To be done: Continue the passage below on attentional control and children's mathematics achievement, starting after its last sentence.

Document segment:
□ □ □ □ □

Gender differences in mathematics achievement were also taken into account but in line with previous studies, they were not significant (e.g., Davis-Kean, 2005; Simpkins et al., 2006; Matthews et al., 2009). However, our results differ from those recently published in the last PISA Spanish report that informed of boys outperforming girls in mathematics achievement in primary school level, in agreement with the results of other studies carried out in other countries (Frome and Eccles, 1998; Jordan et al., 2006; Hintsanen et al., 2012; Neuenschwander et al., 2012). Yet others have found that gender differences in mathematics are slight, late developing and subject-specific (Leahey and Guo, 2001). The disparity of results suggests that the role of gender in the acquisition of math abilities is complex and other variables could possibly be involved in that relationship.
Conclusion and Future Directions
In summary, the results of the present study suggest that individual differences in effortful attentional control as informed by parents, contribute to children’s mathematics achievement in middle childhood via relational and intellectual abilities. Parents observe children in a wide range of contexts and their reports constitute a valuable source of information about their children’s characteristics (Rothbart, 2011). Nevertheless, it is possible that the associations found here would have been stronger should we have used teachers as informants because their observations would have been focused on the context of the classroom. That interpretation is supported by previous research in which teacher’s reports but not parents’ reports proved associated with academic ability (e.g., Blair and Razza, 2007). Our observations of children’s study skills have also been restricted to a specific context, that is, the school. However, in the last years of primary school, students do a much more independent work out of school and parents are in a privileged position to inform about the effort their children put on school tasks at home. Since children’s behaviors vary among relevant contexts, it has been recently stressed the importance of including information from both school and home, as parents and teachers are in distinct positions that are infused with meaning as diverse agenda, investments and expectations of children in context (Fisher and Spencer, 2015).

□ □ □ □ □

Entries shown:
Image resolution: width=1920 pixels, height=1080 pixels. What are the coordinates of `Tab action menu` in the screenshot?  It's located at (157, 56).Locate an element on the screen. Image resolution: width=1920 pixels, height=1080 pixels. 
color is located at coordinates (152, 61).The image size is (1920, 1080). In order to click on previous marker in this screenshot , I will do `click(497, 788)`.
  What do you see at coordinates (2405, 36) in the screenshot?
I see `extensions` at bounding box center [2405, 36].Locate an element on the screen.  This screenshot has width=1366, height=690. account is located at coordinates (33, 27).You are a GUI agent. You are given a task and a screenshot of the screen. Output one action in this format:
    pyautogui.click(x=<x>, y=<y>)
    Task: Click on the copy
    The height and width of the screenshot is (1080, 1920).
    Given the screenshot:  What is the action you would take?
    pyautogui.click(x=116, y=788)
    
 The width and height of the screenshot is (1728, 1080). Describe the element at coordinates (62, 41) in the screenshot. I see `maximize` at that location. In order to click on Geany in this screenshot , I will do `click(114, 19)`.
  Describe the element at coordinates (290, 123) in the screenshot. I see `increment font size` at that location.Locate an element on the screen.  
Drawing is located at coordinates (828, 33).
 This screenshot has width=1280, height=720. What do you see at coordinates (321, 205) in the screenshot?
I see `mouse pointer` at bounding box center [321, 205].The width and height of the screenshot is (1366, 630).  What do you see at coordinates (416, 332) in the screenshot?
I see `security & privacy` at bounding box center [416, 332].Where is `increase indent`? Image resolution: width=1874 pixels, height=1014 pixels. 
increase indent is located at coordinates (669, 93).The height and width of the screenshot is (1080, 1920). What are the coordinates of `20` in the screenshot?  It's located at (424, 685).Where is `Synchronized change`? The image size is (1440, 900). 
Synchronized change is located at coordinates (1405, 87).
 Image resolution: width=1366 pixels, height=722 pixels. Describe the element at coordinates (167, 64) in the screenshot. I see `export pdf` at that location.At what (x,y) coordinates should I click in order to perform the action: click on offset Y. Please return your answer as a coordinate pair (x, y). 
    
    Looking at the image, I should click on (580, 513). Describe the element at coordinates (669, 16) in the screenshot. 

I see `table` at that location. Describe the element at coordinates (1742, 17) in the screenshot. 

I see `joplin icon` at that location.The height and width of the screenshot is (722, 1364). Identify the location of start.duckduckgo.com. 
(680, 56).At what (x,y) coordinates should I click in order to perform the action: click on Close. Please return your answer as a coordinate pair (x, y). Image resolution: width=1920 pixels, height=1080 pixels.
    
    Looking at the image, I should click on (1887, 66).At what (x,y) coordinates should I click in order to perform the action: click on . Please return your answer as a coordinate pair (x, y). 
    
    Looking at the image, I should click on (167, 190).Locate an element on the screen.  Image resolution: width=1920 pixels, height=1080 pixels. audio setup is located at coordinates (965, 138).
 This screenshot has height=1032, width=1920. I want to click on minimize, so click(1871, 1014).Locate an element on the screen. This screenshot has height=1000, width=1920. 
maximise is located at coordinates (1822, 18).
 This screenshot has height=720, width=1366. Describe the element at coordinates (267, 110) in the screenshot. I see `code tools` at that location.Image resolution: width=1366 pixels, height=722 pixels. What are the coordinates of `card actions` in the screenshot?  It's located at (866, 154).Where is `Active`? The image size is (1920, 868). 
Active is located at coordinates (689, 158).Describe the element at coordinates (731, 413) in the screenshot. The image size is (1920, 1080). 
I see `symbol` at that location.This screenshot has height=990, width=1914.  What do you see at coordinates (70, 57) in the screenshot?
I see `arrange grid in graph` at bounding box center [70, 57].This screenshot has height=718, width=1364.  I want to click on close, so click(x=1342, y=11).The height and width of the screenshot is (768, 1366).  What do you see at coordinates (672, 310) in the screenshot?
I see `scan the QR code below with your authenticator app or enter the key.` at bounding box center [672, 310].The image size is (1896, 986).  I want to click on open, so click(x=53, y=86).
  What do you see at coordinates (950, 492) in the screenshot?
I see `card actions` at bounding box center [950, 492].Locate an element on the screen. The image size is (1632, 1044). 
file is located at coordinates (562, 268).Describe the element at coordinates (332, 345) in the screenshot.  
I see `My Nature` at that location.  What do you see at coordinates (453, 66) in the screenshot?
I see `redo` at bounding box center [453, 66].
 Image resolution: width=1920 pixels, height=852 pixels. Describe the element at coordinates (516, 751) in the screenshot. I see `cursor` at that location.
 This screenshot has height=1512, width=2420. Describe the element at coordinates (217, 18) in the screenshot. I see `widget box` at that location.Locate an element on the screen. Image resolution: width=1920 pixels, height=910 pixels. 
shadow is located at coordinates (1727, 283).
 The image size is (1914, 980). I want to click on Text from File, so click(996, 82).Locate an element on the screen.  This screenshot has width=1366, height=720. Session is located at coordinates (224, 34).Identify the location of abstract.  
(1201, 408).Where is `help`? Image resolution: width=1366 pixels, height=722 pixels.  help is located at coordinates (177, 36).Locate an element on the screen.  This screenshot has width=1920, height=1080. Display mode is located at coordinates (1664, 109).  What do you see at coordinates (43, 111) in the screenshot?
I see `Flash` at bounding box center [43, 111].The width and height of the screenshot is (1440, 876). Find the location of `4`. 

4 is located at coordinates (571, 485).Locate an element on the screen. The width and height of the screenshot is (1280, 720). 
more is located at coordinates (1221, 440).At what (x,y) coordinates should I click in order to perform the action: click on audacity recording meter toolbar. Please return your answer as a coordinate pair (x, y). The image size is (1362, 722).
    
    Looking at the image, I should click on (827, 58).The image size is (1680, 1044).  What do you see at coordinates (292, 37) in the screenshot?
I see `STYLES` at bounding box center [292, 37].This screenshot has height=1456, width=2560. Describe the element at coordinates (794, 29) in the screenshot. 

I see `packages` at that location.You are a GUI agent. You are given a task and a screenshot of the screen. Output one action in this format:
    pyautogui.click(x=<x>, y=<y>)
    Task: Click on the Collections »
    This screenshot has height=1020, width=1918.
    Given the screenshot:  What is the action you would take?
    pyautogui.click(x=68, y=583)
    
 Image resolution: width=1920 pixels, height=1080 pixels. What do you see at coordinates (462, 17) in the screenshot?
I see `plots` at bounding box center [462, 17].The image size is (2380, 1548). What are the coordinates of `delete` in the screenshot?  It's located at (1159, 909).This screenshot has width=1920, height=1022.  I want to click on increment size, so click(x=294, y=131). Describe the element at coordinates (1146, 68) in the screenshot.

□ □ □ □ □

Answer below:
In this study, we have considered mathematics achievement globally but in fact it is composed of a variety of skills such as arithmetic, quantitative concepts, and word-problem resolution that are dissociable. Previous research has already shown that factors such as verbal/spatial working memory, verbal ability, non-verbal intelligence, and SES have a differential involvement on different mathematics skills (Pina et al., 2014). Similarly, the variables included in the present study could have a different contribution depending on the specific mathematics skill analyzed.
The scope of this study is limited due to its correlational nature, being unable to establish a definitive causal relationship between self-regulation and academic achievement. Nevertheless, longitudinal research (e.g., Rudasill et al., 2010; Zhou et al., 2010; Rhoades et al., 2011; Valiente et al., 2011) and conceptual models (e.g., Eisenberg et al., 2010) suggest such directional effects. Importantly, our findings add to a growing body of knowledge that have identified the involvement of children’s self-regulatory abilities in academic performance, and emphasize the relevance of considering both socio-emotional and cognitive factors in the development of intervention programs in the context of school.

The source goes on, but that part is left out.